Like clonal space homeostasis above, clonal proportion acts to place clones into separate bins. The key difference is instead of looking at the relative proportion of the clone to the total, the clonalProportion() function will rank the clones by total number and place them into bins. Example: [1:10] are the top 10 clonotypes in each sample.

The interpretation is the same as for the TCR part of the individual analysis of samples, but we have the 2 samples present on the graphs.

Clonotypes Frequencies







The frequency represents the number of cells that contain the clonotype based on its amino acid sequence. We have theses results for each sample and the integration.

Here, we can confirm the observations of the individual analysis of each sample. The localization of clonotypes on the umap confirms the T cell annotation of the clusters. We also observe that not all T cells have an identified TCR.

CDR3 Length

This graph represents the length distribution of the CDR3 sequences (combined or separate chains) for each sample.

The interpretation of this type of graph depends on the biological context.

Clonotypes Decomposition



These groups of graphs represents several umap with the location of each part of the TCR and the size of the TRA and TRB, for each sample and the integration.

The interpretation of this type of graph depends on the biological context.


This graph represents the measures the diversity of clonotypes within the sample.

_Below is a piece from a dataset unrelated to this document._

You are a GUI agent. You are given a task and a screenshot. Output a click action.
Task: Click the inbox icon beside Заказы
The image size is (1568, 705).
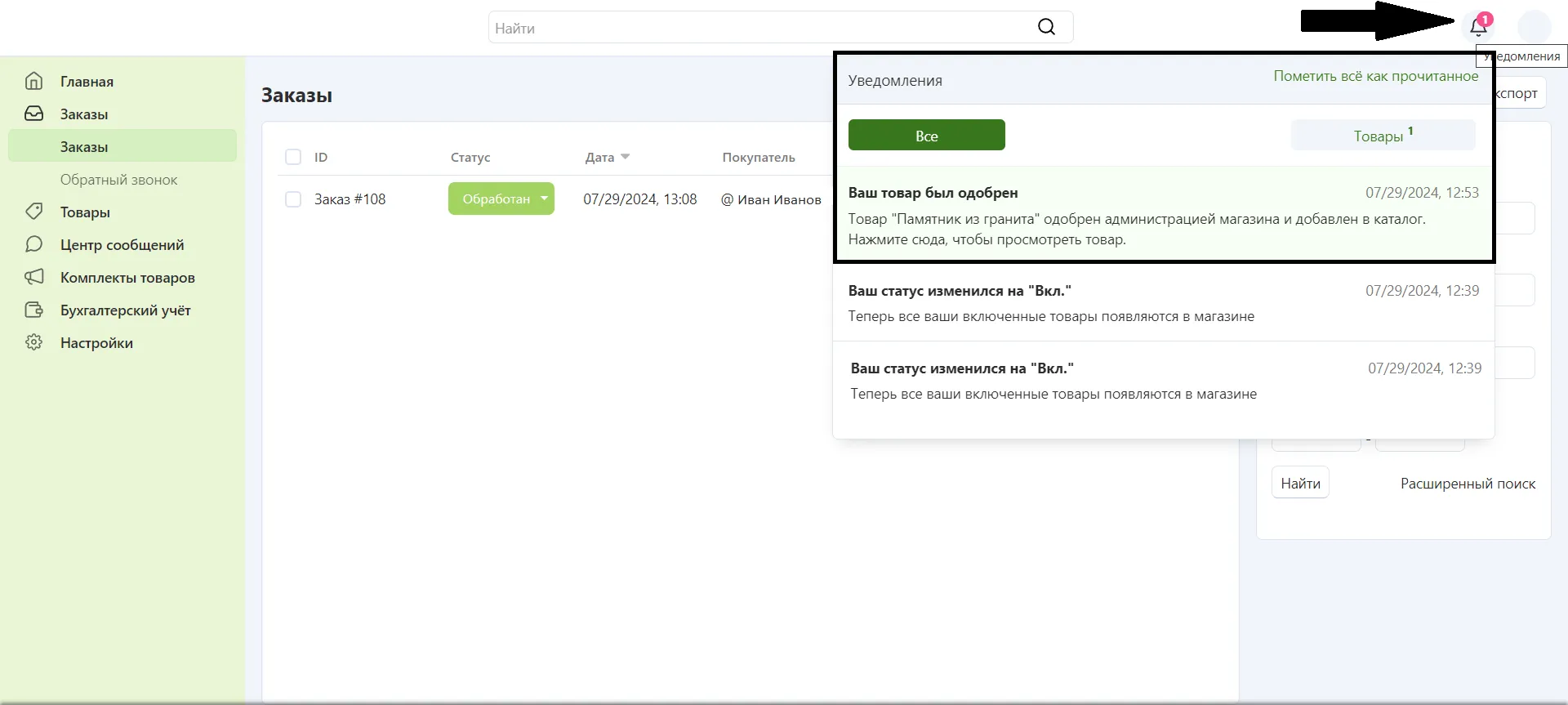pyautogui.click(x=34, y=114)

It is provided by 4 metrics (Shannon, inverse Simpson, Chao1, and Abundance-based Coverage Estimator (ACE)) for each sample.

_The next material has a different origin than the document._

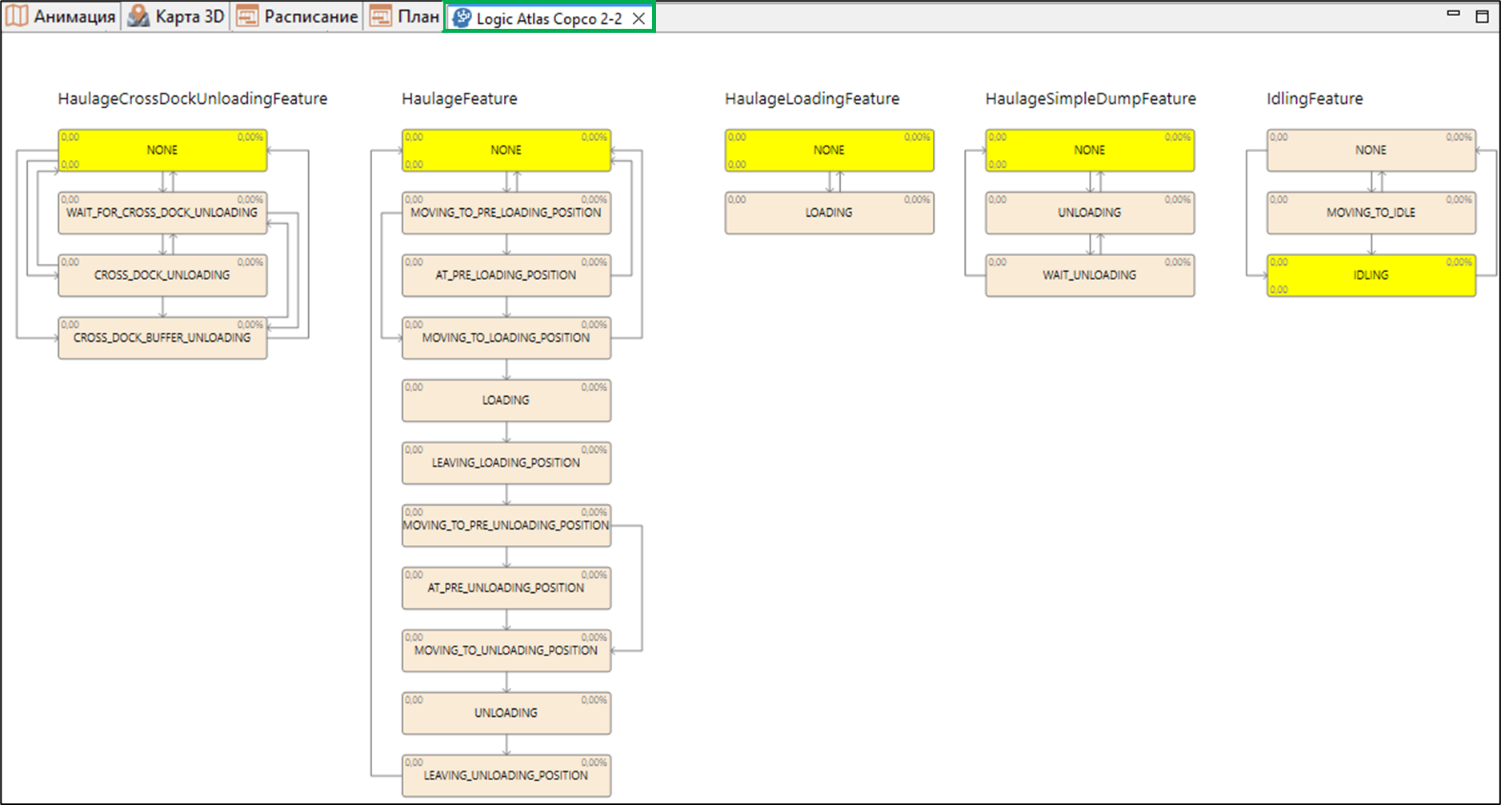Click the LEAVING_UNLOADING_POSITION state node
The height and width of the screenshot is (805, 1501).
[x=506, y=776]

The interpretation of this type of graph depends on the biological context.

Physicochemical Properties

This group of graphs represents a list the physicochemical properties of the amino acids that make up the receptors.

The interpretation of this type of graph depends on the biological context.

Clusters analysis

Unique Contigs Quantification



This group of graphs are similar to that of the globale analysis, but by clusters, and for each sample and the integration, so the interpretation is similar too.

Clonotypes Abundance

This group of graphs are similar to that of the globale analysis, but by clusters for the integration, so the interpretation is similar too.

Clonal Space Homeostasis



This group of graphs are similar to that of the globale analysis, but by clusters, and for each sample and the integration, so the interpretation is similar too.

Clonal Proportion



This group of graphs are similar to that of the globale analysis, but by clusters, and for each sample and the integration, so the interpretation is similar too.

Clonotypes Frequencies





















This group of graphs are similar to that of the globale analysis, but by clusters, and for each sample and the integration, so the interpretation is similar too.




The graph represents the percentages of common clonotypes between 2 clusters (scaled to the number of unique clonotypes in the smaller cluster). The tables which present the number and the sequence of common clonotypes between the clusters are not shown here but are computed too.

The interpretation is exactly the same as individual analysisof sample.




This group of graphs are similar to that of the globale analysis, but by clusters, and for each sample and the integration, so the interpretation is similar too.

Physicochemical Properties



This group of graphs are similar to that of the globale analysis, but by clusters, and for each sample and the integration, so the interpretation is similar too.


Provided by the Adding_BCR step.


The results provided for the BCRs are the same as for the TCR analysis. So I will not explain again. We observe that all the clonotypes are unique except 3 (1 in sc5p_v2_hs_PBMC_1k_5gex and 2 in sc5p_v2_hs_PBMC_10k_5gex, and isn't the same clonotype). In addition, the clonotypes colocalize well with the cluster of B lymphocytes identified with the annotation. Cluster analysis is not very interesting because we have only one cluster of B lymphocytes in this example. There are one clonotype in cluster 2 and one another in cluster 10, but they are probably artefacts.


Provided by the Cerebro step.


Cerebro file can be loaded into CerebroApp R Shiny to exploit the main results.


  • The cerebro file is not present in the results because its size exceed the threshold of 50 mb of github to store it.